Степан, обхватив колени руками, увещевал Сеньчу с печальной ухмылкой:

— Эх, головушка! Сам же баешь, что на вас, горстку людскую, чисто как войной пошли. Кто же силь-нее-то? Мы аль они? Дворяне, купцы, попы…

— Нет, народушко сильнее… Чай, народушка тыщи тыщ, а лиходеев сотнями сочтешь…

Вмешался Марей. Запавшими глазами он строго глядел на Сеньчу.

— Тыща тыщ… Можа, ишо более народушка-то работного да хрестьянского… А токмо, видно, дороги себе ишо не знат…

Сеньча, бегая топочущим шагом, впивался острым взглядом в серые, впалые лица.

— У нас чо… дороги не было? Работы не ладили?

Степан усмехнулся.

— А жить умели, скажешь? Лад, скажешь, был крепкой? По прутику кажной тянул… Жить не умели… Сам говорил, как рудничны ребята ушли…

Сеньча хмурился.

— Плохо мы для себя старалися…

— Не в себе дело. Мало нас… Не-ет, верно, Мареюшко… Вот когда тучей пойдет народушко…

Сеньча вздрагивал плечами.

— Когда ишо будет? А мы вот погибай…

Марей взглянул на подслеповатое окно с решеткой под самым потолком и расправил морщины на лбу.

— А я вот, парень, когда малым был, помню: учил меня тятька запрягать. А у малого в башке, известно, дурь ребячья: то хомут криво, то дуга, то шлея не ладно… И бил меня за то отец: так изладь, так подтяни… Ну, поболели на мне шишки вдосталь, зато научился…

Степан подхватил:

— А сколько нас таких, что заместо шишек сгодятся. Мы не зря пропадаем, за товарищей терпим…

Младший из кержацких ребят тряс светлой скобкой густых волос, возбужденно мычал и махал руками, дико тараща мутные глаза. Когда солдаты и казаки кинулись на Сеньчу, словчился было молодой кержак стащить казацкую пику. Солдат так хряснул его по голове, что молодой кержак откусил себе язык. Теперь он на все отвечал по-своему: мычал, мучительно играя вдруг опустевшими глазами. Никто не понимал его.

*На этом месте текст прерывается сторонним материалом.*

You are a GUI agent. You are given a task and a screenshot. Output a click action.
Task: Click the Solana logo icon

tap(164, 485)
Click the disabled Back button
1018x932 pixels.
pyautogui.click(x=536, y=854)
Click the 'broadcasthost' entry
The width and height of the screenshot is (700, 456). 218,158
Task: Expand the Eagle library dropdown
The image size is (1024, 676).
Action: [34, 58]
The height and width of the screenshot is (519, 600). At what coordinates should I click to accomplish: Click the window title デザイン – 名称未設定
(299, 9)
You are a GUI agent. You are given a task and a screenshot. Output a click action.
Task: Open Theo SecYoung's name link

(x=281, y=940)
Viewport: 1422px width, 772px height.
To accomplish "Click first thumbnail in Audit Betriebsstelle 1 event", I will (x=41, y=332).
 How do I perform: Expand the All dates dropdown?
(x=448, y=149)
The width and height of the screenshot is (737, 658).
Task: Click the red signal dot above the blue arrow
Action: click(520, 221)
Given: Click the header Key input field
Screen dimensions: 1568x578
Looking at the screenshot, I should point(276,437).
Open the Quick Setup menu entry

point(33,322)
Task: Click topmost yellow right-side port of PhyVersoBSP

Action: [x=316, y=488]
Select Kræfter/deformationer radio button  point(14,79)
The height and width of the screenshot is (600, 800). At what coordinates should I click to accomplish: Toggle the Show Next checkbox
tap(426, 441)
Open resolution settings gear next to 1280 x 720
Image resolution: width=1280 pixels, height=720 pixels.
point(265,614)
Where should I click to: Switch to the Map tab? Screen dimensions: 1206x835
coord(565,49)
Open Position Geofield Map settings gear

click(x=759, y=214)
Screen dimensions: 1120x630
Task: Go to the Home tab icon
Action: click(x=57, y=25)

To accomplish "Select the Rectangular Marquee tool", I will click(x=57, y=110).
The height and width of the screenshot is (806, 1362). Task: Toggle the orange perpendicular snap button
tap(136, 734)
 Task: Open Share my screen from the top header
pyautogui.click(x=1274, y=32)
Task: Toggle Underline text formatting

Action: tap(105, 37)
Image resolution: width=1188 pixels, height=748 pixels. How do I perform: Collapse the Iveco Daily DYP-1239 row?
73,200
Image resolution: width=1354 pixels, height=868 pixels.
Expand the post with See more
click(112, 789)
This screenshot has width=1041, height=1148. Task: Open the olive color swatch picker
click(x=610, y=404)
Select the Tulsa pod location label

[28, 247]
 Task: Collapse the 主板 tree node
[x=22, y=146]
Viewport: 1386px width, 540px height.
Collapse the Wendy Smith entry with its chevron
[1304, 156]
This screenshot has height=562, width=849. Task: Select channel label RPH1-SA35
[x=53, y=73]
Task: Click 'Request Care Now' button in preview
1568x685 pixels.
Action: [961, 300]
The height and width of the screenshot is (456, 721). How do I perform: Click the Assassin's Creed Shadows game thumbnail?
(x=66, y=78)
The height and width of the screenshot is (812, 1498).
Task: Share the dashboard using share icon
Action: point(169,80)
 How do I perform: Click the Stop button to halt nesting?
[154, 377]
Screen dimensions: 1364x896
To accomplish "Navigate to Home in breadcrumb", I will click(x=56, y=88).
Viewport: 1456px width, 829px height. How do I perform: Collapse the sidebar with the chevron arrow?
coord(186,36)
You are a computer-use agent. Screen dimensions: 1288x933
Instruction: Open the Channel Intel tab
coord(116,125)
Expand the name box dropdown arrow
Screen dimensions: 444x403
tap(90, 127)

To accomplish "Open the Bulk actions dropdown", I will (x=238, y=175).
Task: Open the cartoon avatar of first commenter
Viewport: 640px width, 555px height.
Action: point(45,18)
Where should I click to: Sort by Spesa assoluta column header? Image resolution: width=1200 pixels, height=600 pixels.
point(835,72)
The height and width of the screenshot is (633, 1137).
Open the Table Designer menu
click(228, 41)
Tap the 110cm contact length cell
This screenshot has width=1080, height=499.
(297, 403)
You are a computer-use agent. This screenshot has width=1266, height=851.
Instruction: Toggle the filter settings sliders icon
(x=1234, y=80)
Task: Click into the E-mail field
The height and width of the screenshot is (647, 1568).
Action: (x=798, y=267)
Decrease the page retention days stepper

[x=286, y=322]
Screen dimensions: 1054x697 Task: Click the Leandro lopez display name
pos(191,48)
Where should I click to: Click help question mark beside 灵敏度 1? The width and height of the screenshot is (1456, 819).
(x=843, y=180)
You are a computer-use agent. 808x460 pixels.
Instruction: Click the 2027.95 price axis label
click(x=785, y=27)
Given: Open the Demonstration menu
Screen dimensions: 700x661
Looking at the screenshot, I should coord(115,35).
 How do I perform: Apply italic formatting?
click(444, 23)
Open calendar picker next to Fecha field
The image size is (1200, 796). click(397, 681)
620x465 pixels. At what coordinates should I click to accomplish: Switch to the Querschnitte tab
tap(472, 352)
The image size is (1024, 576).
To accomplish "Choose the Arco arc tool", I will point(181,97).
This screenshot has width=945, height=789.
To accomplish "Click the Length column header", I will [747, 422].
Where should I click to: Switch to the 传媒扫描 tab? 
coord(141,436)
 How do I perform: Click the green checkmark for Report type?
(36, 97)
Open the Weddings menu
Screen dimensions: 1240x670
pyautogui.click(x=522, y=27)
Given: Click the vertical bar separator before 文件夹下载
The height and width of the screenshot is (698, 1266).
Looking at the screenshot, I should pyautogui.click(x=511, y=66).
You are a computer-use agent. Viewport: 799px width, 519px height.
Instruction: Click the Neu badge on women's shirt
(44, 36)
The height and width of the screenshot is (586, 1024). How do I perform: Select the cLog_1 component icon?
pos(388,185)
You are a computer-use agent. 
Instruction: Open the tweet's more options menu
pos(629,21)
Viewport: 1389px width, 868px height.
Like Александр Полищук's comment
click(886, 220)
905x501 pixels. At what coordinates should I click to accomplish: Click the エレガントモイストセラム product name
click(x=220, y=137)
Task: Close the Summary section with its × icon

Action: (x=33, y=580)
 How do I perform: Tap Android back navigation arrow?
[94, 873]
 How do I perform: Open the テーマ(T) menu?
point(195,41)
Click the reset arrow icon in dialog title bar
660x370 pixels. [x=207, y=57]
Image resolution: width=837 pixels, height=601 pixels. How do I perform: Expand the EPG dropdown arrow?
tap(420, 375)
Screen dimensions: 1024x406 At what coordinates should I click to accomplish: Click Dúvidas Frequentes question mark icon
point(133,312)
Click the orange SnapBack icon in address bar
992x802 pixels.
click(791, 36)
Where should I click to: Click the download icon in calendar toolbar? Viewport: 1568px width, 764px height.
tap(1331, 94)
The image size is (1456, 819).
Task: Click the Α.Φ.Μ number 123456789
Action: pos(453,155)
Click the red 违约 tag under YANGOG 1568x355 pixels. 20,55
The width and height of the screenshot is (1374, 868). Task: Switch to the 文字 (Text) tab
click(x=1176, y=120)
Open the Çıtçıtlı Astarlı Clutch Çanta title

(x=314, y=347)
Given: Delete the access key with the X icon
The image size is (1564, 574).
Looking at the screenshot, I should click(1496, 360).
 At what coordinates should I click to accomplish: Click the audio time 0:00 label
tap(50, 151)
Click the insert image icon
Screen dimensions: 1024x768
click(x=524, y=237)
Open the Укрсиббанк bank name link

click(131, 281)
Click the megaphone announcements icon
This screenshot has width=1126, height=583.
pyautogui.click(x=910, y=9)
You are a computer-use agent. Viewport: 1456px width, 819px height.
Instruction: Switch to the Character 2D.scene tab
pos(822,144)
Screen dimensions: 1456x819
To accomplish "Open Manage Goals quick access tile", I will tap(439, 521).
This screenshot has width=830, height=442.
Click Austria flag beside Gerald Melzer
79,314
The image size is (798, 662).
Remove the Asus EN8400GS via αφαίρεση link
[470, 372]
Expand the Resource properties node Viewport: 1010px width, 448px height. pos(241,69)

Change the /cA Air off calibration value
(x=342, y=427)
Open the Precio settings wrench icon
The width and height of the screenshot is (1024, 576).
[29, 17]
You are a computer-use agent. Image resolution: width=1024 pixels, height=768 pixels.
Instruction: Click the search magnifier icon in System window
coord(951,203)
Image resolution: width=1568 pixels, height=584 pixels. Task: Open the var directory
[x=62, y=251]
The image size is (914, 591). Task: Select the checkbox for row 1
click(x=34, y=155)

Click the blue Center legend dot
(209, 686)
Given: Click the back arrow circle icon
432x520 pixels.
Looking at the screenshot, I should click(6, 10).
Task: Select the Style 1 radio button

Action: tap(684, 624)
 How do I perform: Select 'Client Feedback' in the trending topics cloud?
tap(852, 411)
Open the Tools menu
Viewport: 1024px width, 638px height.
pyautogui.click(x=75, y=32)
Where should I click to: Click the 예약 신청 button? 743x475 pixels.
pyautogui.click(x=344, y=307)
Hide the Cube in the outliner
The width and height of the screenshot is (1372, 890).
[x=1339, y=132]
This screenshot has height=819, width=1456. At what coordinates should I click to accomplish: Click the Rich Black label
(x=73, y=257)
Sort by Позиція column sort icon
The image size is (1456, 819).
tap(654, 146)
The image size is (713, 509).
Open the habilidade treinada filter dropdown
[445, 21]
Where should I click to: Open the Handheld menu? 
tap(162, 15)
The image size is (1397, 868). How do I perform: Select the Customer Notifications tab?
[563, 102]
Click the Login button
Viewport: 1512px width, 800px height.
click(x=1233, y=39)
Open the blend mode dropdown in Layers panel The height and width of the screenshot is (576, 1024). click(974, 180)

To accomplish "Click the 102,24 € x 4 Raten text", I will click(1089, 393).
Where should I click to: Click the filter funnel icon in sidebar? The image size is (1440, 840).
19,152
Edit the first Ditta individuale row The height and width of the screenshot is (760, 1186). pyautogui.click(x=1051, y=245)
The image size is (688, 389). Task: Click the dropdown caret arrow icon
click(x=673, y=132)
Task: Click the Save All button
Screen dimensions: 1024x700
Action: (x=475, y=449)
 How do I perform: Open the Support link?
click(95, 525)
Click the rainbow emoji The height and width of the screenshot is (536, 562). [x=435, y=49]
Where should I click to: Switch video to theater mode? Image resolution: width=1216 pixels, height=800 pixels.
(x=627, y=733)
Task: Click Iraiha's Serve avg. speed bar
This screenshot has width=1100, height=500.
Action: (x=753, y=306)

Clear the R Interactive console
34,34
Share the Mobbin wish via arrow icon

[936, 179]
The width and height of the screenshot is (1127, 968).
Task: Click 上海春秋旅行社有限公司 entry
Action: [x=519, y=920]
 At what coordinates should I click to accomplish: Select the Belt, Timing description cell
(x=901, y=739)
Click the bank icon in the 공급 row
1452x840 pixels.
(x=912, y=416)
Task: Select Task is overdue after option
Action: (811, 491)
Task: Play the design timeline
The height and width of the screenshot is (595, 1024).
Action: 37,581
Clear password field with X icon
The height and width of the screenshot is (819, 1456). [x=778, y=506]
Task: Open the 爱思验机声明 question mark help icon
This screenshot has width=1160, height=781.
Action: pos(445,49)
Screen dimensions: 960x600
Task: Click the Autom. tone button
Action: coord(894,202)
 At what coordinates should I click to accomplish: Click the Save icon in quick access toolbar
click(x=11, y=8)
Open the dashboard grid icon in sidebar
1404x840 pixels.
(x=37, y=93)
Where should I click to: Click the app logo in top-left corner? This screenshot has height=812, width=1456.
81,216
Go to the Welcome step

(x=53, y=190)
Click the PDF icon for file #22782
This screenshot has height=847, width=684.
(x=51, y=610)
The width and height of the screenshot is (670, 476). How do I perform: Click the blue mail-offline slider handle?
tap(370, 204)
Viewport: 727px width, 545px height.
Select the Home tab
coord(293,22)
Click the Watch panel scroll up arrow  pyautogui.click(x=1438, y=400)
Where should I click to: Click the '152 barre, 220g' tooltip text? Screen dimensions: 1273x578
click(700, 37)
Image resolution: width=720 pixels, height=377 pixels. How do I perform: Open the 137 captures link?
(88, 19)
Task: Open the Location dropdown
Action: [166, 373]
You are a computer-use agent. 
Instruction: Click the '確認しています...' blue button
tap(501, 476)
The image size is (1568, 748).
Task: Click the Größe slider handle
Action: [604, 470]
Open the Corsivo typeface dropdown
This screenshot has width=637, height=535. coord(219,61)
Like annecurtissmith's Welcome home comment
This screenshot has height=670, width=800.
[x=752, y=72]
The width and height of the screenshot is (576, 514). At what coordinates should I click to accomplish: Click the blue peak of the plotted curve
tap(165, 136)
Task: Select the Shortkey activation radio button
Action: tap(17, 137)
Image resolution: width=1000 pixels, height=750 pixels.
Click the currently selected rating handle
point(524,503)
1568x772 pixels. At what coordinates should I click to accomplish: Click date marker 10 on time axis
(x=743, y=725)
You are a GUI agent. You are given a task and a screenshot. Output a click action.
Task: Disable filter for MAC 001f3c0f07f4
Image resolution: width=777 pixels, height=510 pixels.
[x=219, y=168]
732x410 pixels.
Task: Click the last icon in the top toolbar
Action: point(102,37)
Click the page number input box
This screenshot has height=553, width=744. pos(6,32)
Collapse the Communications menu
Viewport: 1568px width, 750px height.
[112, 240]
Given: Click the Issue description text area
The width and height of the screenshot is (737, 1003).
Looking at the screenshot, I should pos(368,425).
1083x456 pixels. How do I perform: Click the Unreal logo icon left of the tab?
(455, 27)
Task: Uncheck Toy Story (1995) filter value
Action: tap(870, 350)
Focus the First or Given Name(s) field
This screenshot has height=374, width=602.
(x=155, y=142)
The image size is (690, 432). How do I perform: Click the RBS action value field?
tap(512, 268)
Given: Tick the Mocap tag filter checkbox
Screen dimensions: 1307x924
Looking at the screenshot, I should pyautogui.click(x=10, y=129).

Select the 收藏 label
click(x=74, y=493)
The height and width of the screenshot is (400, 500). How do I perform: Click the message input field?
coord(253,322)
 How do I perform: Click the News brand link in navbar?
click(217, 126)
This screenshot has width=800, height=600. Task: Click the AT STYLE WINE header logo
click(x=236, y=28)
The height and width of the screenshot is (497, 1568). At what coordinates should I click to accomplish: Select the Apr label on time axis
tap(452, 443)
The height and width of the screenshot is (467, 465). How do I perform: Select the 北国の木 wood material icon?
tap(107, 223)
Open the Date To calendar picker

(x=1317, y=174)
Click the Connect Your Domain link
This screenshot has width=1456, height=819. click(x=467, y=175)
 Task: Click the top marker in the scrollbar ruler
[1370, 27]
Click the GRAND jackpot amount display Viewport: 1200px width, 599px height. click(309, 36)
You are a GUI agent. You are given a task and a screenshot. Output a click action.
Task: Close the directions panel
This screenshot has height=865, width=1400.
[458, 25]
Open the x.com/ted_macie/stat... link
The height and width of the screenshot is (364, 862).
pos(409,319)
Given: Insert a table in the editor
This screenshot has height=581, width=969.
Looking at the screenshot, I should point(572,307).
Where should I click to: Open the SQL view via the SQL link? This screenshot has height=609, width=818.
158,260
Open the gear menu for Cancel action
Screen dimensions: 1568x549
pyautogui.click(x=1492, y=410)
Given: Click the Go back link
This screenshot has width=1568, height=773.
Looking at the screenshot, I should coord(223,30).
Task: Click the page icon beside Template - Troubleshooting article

Мрачно молчала Татьяна. Веселая румяная девка вся выцвела, как кумач под дождями, — родной бы матери не узнать. Татьяну солдаты увели на гульбище в одуревший от ужаса аул. С гульбища пришла она с блуждающими глазами, с белыми трясущимися губами, вся в синяках, горбя плечи, ломая руки.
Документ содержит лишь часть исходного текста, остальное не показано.